The old school within the city walls eventually outlived its usefulness, and in 1814 came the move to the newly erected and well-proportioned Georgian building set on a height above the Strand outside the city walls, designed by the architect, John Bowden (who had also designed the Courthouse in Derry, St George's Church, High Street, Belfast, and St Stephen's Church ['the Pepper Canister Church'] on Mount Street on Dublin's Southside). The school took the name 'Foyle College' in 1814. The story goes that one of the boarders, George Fletcher Moore, proposed to the other pupils "to christen the new school, Foyle College" which was seconded and carried with repeated "acclamations".
For 30 years, from 1868, Foyle College had to compete with a vigorous rival in the Londonderry Academical Institution. This school, established by a body of influential local merchants, moved in 1871 from East Wall to a new site in Academy Road. The Honourable The Irish Society, which contributed to the funds of both schools, proposed a scheme of amalgamation, and negotiations finally resulted in the passing of the Foyle College Act in 1896, the united school retaining the name and with it claiming the traditions of the older school. Foyle then had the use of the buildings at Lawrence Hill and Academy Road. Following the Second World War, and as a consequence of the many changes brought about by the 1947 Education Act, the governors acquired a site at Springtown on Northland Road, overlooking the school playing‑fields, to build a new school. This was opened on 2 May 1968 by H.R.H. The Duke of Kent.
Londonderry High School
Like Foyle College, Londonderry High School owed its existence to the merging of two independent institutions. The first of these, the Ladies' Collegiate School, was set up in 1877 by the Misses McKillip - pioneers in the movement for higher education for women in Ireland. Their vision and drive resulted in the starting of a school at 11 Queen Street. Two further moves saw the renamed Victoria High School located in Crawford Square, where boarding and day pupils were accommodated. The nearby Northlands School of Housewifery (1908) was associated with Victoria High School.
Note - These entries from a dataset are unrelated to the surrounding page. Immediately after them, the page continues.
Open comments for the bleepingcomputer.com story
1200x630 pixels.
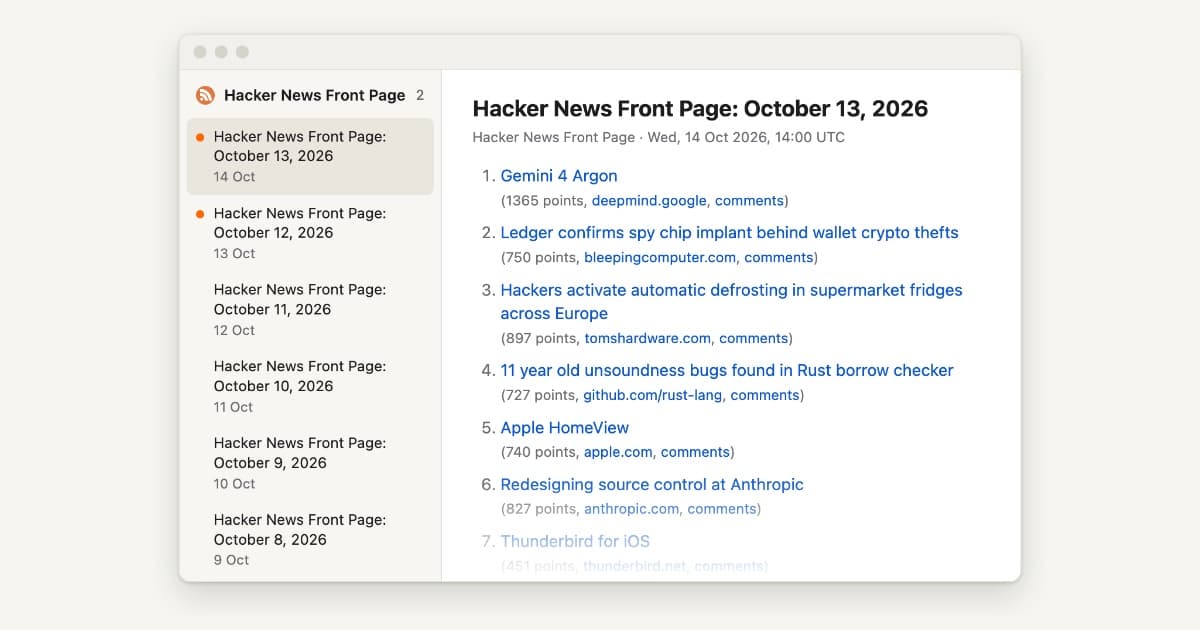778,258
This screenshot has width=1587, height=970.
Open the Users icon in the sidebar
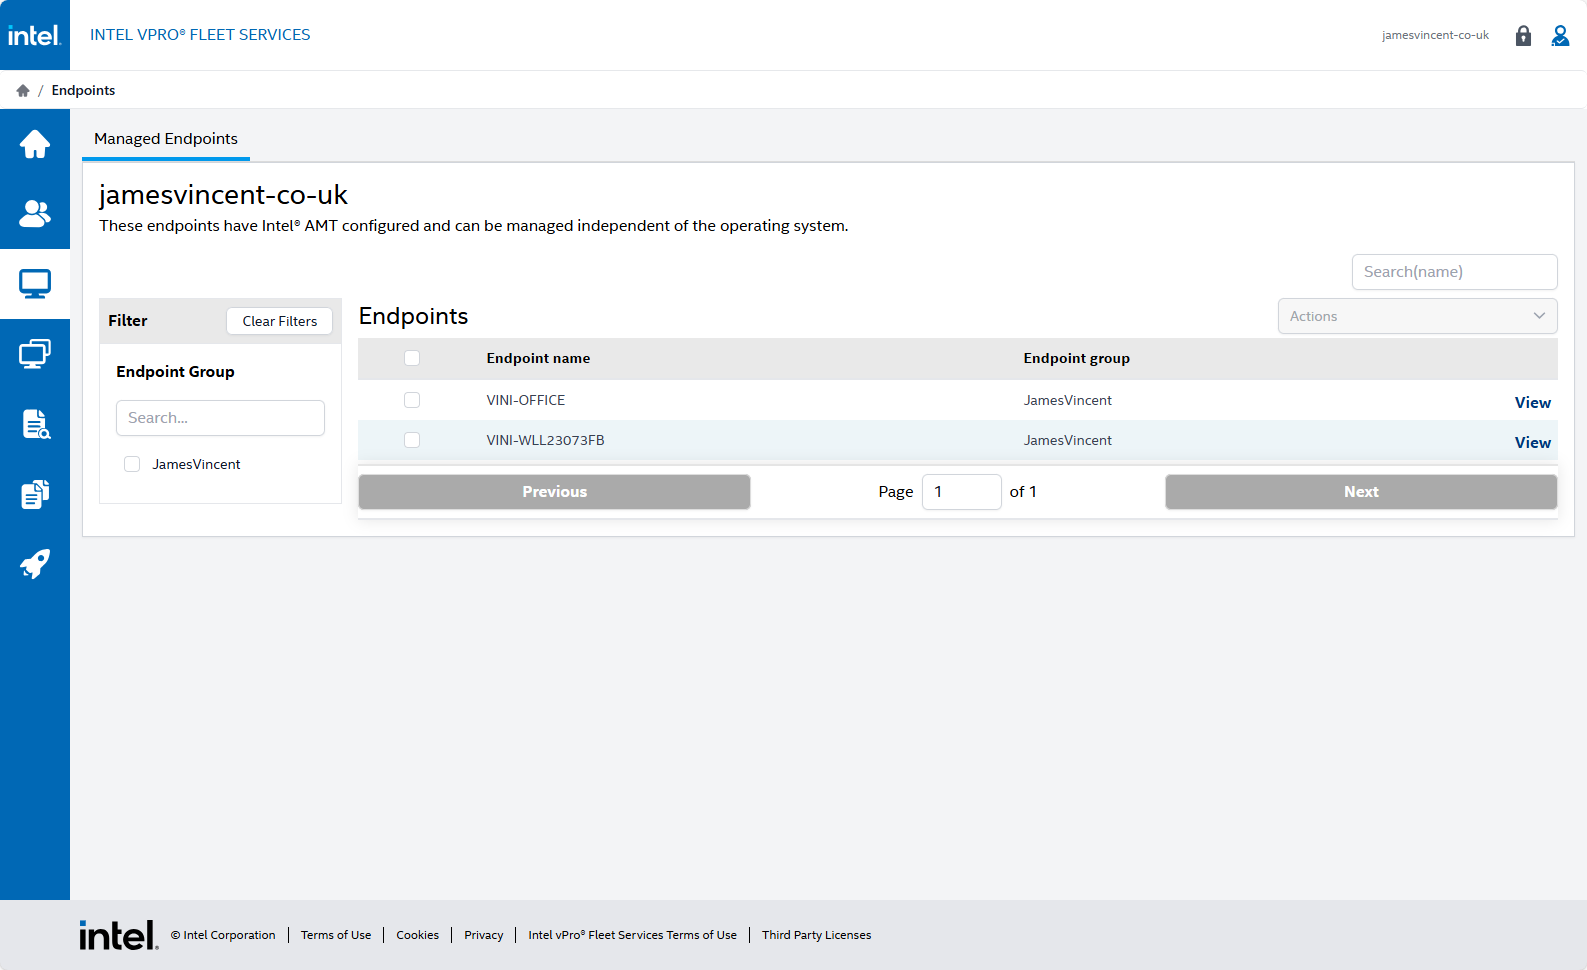35,214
At the top of Lawrence Hill, Miss J. Kerr had opened St. Lurach's College circa 1900 - this school also took boarders. Strand House School (1860) closed during the First World War and the girls mostly went to Victoria or St. Lurach's. In 1922 Victoria High School and St. Lurach's amalgamated to form Londonderry High School. By 1928 Duncreggan, formerly the home of the late William Tillie, H.M.L., had been purchased and the boarders were transferred there from St. Lurach's. In the immediate post-war period there was an ever-growing need for increased educational facilities. The high point of an ambitious and forward-looking programme was undoubtedly the opening of the new £150,000 building extensions between Duncreggan House and Dunseverick. The new buildings were opened by Her Grace The Duchess of Abercorn in May 1962, and on the same day the then Permanent Secretary to the Ministry of Education announced that a new block would be erected to house the Preparatory Department, and this followed in 1964.
Eventually the girls joined the boys of Foyle College Preparatory Department which moved into these premises in 1974, and so anticipated the later amalgamation under the Foyle and Londonderry College Act of 1976, resulting in the first co-educational grammar school in Derry. The school preparatory department closed in 2003.